The data.
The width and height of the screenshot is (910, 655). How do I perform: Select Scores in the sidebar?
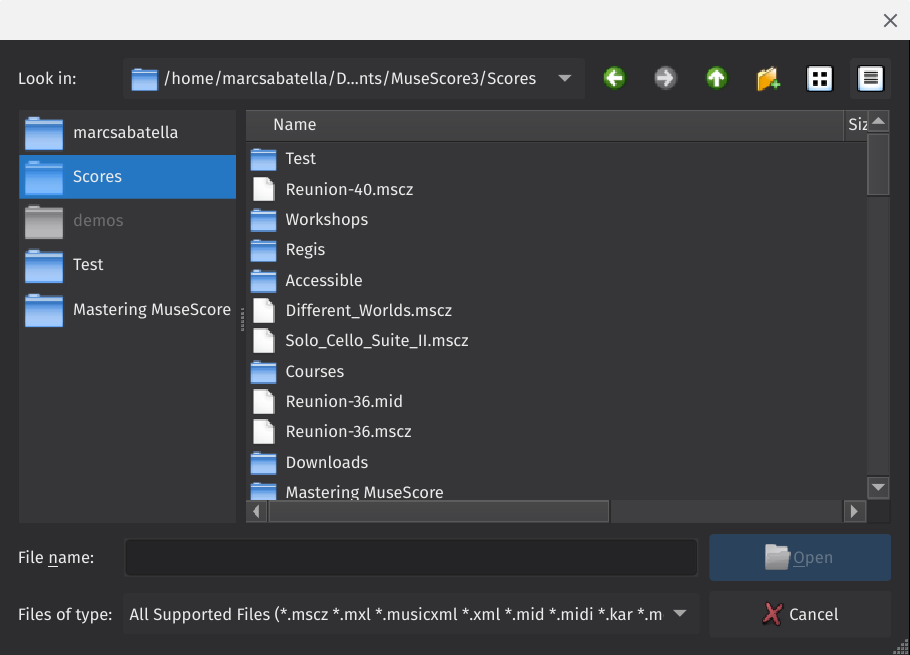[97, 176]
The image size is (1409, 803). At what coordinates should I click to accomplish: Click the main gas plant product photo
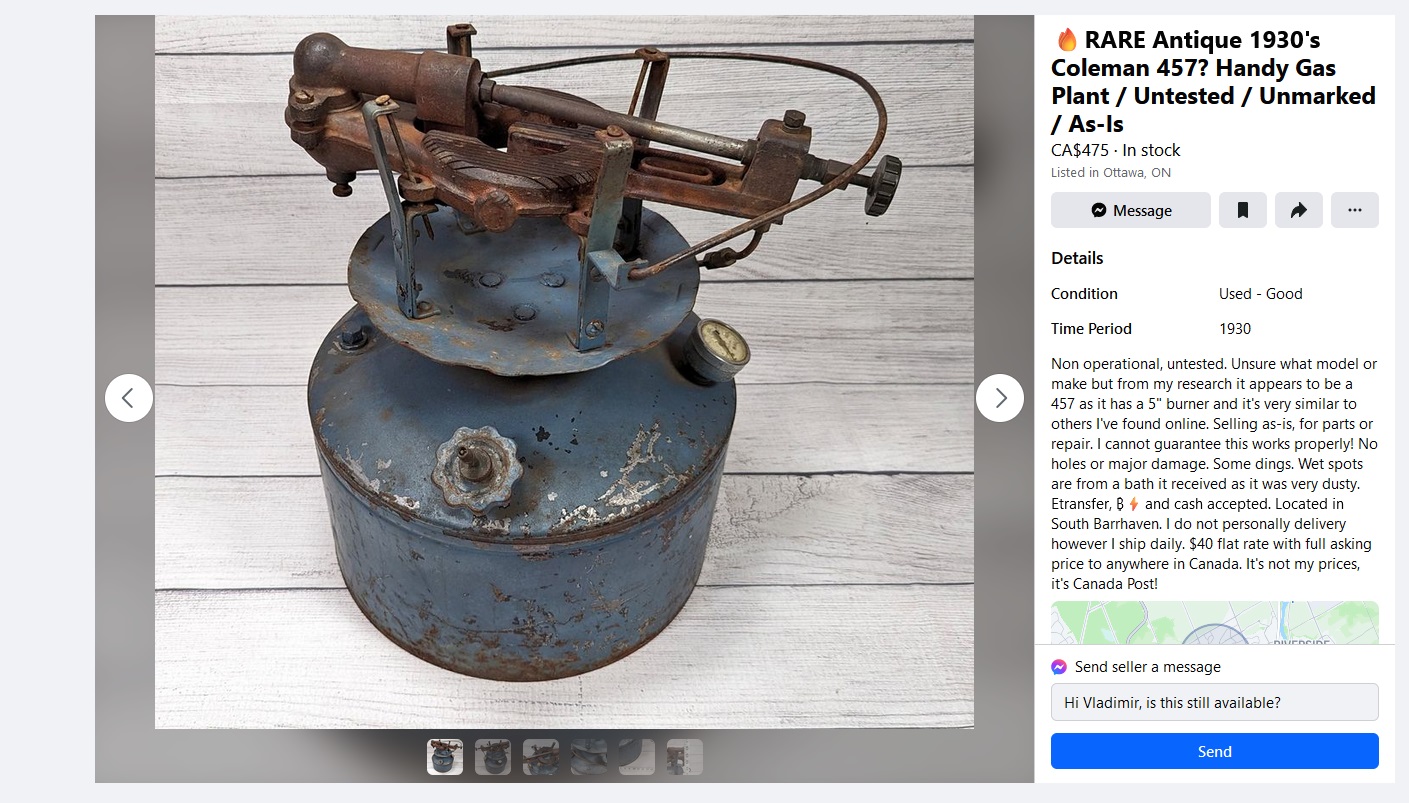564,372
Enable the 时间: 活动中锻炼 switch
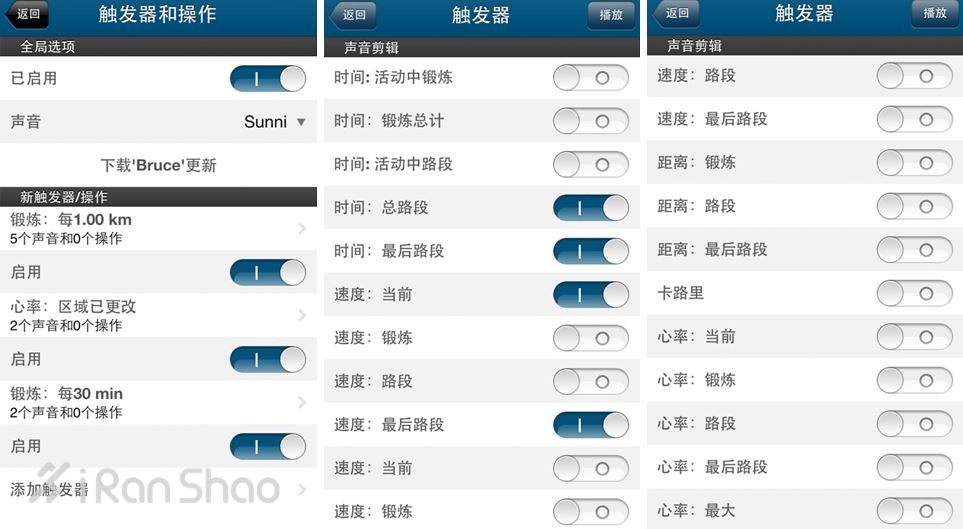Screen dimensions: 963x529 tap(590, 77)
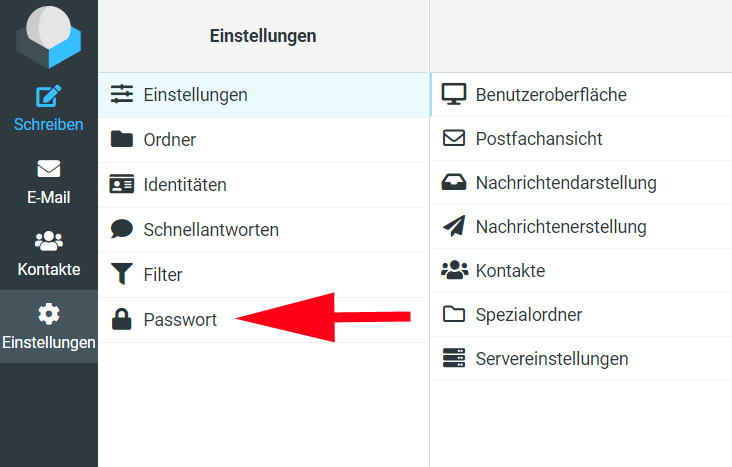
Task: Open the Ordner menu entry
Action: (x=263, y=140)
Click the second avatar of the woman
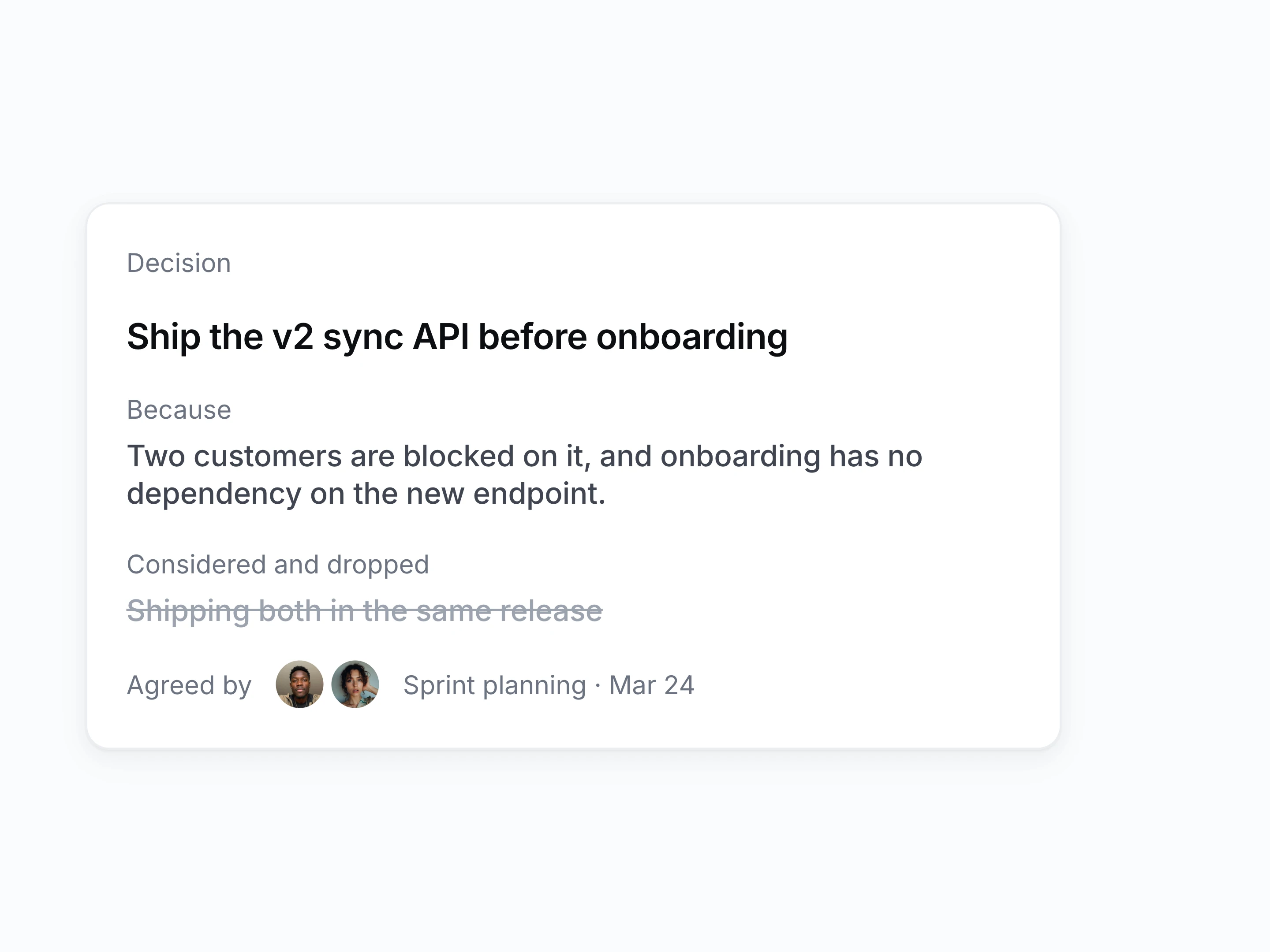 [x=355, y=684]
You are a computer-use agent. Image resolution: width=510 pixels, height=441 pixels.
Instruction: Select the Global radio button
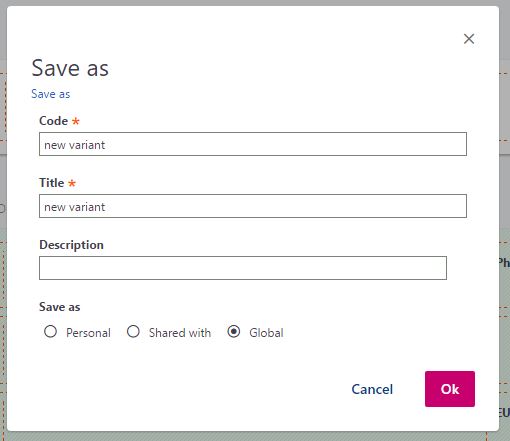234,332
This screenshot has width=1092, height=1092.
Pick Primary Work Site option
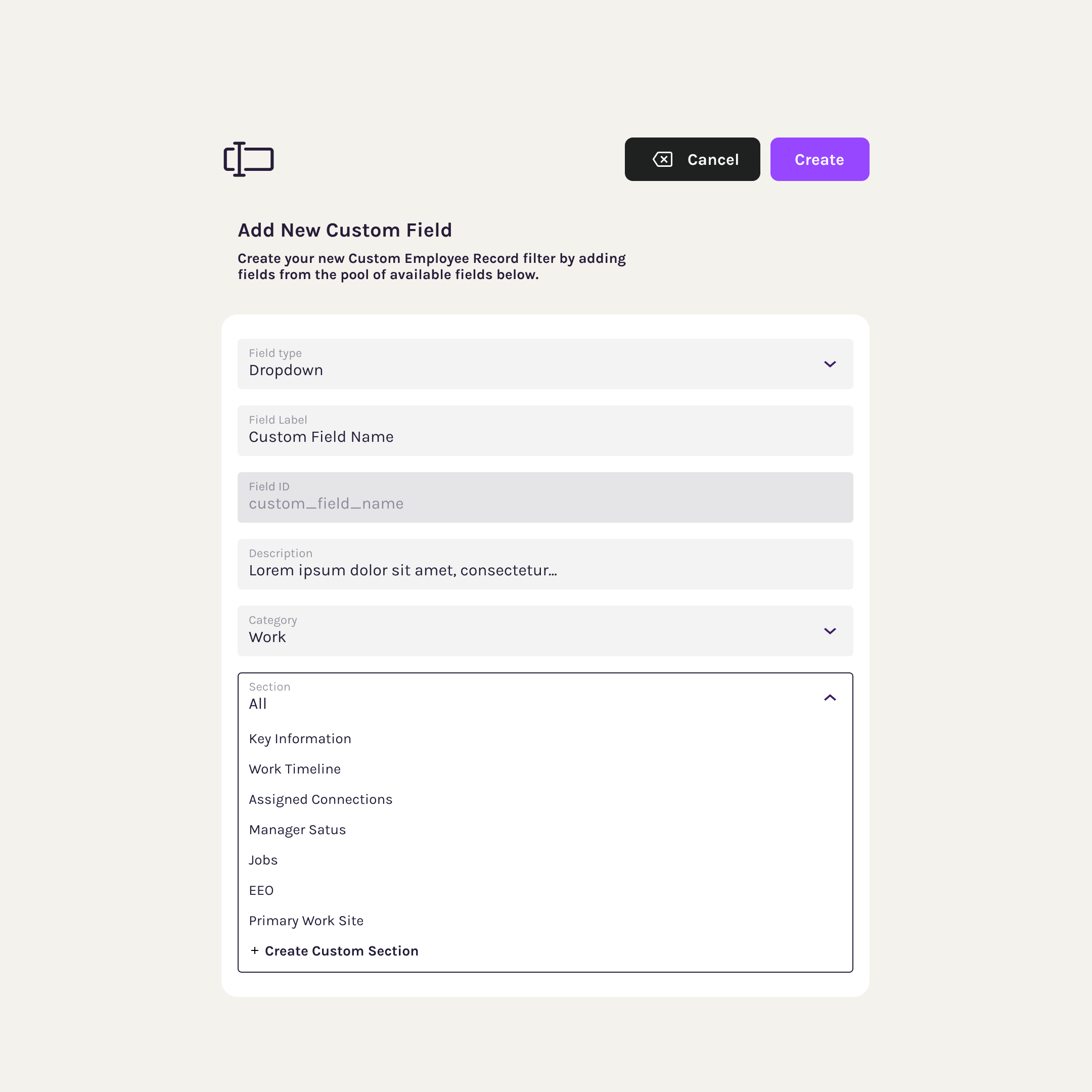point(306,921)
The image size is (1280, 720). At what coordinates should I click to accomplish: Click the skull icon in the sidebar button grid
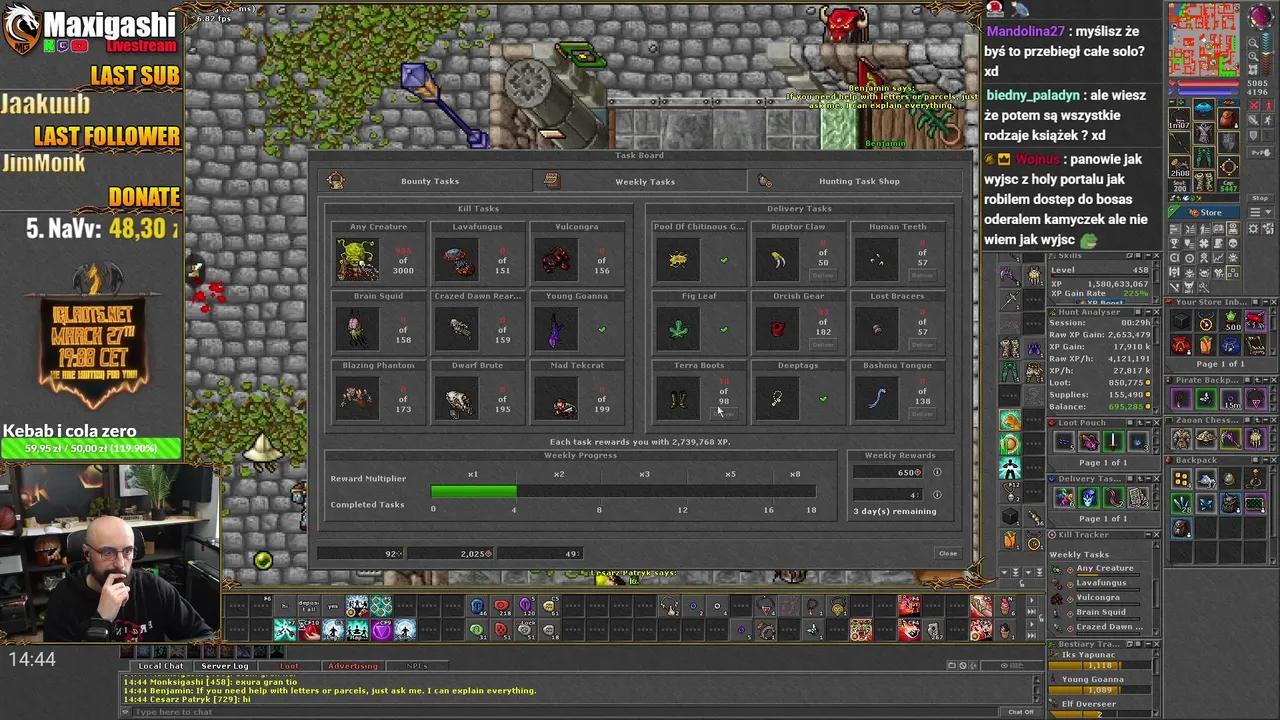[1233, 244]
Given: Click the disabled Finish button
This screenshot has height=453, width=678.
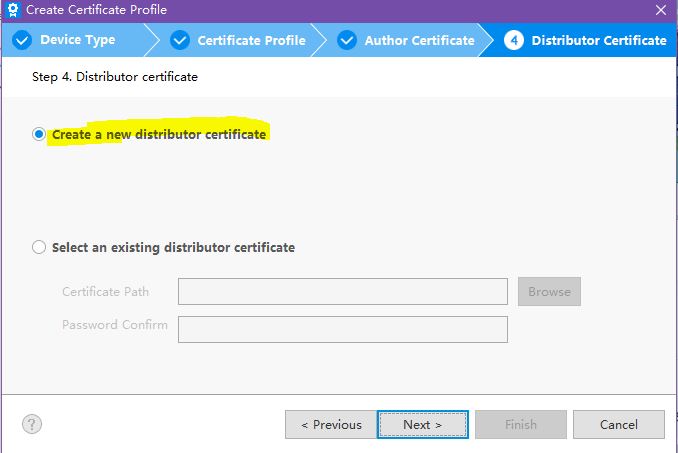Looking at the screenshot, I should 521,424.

What to produce. Without copying any picture, write out the entries exactly.

Exercise output.
The width and height of the screenshot is (910, 655). How do I perform: Select Scores in the sidebar?
[97, 176]
The image size is (1409, 803). At what coordinates should I click to accomplish: Click the main gas plant product photo
564,372
Enable the 时间: 活动中锻炼 switch
Screen dimensions: 963x529 tap(590, 77)
Task: Open the Ordner menu entry
Action: (x=263, y=140)
Click the second avatar of the woman
 [x=355, y=684]
You are a computer-use agent. Image resolution: width=510 pixels, height=441 pixels.
Instruction: Select the Global radio button
234,332
This screenshot has width=1092, height=1092.
Pick Primary Work Site option
point(306,921)
The image size is (1280, 720). At what coordinates should I click to accomplish: Click the skull icon in the sidebar button grid
[1233, 244]
Given: Click the disabled Finish button
This screenshot has height=453, width=678.
Looking at the screenshot, I should 521,424.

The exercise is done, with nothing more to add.